To date, several imaging techniques are used to detect hepatic steatosis. Ultrasonography is a low-cost, widely used technique for the qualitative assessment of steatosis in children. However, it cannot provide reliable quantitative data, and its sensitivity is reduced in subjects with small amounts of fatty liver infiltration. Standard magnetic resonance imaging (MRI), proton magnetic resonance spectroscopy, and computed tomography may not be feasible for children because of their long scan time, reliance on compliance of the patient, and ionizing radiation. In the pediatric population, among the MRI methods, the 2-point Dixon method as modified by Fishbein is an accepted technique for measuring hepatic fat content. It can also be helpful in identifying fat regression or progression in children, and it has been found useful in differentiating increased liver echogenicity due to simple steatosis from that related to glycogen storage disease. However, no previous studies in children have used the degree of hepatic steatosis at histologic analysis as the reference standard.
The authors’ present results obtained in a homogeneous population with NAFLD indicate that the dual-echo MRI may be a good alternative to biopsy for quantifying fat liver content in obese youngsters and for assessing the relation between hepatic fat fraction and metabolic outcomes in these patients. Furthermore, the authors’ results highlight the potential application of this method for tracking longitudinal changes in liver fat content in patients under targeted lifestyle intervention or medical therapy.

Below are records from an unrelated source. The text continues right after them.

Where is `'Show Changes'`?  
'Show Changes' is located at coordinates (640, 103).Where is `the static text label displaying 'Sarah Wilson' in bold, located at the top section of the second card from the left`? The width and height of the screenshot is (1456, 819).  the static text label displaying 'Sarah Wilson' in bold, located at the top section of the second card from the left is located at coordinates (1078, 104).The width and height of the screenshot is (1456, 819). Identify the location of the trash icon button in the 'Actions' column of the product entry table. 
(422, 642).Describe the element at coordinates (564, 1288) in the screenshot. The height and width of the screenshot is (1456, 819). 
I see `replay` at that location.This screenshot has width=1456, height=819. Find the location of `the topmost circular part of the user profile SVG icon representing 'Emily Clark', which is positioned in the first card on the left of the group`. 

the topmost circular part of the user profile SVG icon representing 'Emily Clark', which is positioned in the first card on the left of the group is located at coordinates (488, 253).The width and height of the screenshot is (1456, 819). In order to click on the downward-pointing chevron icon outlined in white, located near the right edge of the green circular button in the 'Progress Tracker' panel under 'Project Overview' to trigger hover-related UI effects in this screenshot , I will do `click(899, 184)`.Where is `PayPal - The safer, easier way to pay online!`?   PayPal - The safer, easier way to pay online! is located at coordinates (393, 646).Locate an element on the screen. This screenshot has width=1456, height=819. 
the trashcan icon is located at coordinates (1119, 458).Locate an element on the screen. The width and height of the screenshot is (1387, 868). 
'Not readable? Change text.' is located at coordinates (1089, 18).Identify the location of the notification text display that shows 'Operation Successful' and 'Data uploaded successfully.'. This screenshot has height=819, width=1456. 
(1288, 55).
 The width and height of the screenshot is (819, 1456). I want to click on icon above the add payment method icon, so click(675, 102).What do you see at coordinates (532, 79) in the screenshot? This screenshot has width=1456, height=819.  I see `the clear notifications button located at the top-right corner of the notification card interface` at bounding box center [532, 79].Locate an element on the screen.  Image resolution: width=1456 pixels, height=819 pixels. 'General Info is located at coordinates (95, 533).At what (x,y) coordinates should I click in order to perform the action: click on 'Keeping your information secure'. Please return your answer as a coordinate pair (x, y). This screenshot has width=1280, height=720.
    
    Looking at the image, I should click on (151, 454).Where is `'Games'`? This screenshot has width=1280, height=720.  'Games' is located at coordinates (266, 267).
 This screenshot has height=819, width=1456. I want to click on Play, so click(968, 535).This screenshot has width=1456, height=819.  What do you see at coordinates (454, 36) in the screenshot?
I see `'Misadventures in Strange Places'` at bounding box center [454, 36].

This study with histopathologic validation shows that the dual-echo MRI provides high diagnostic and fat-grading accuracy in obese children with NAFLD. MRI is easy to perform and interpret, and, therefore, may be suitable for widespread use.
Dr. Lucia Pacifico and colleagues quantified the amount of liver fat in pediatric NAFLD by using T1-weighted dual-echo MRI, and assessed the validation of MRI quantification by comparing liver biopsy specimens. The noninvasive quantification method with high sensitivity and specificity is very important to assess the degree of fat accumulation in the liver, specifically in uncooperative or high-risk patients for invasive procedures. This study arouses interest for readers and provides an important clue to evaluate the degree of NAFLD or the improvement of the disease in the treatment or follow-up observation.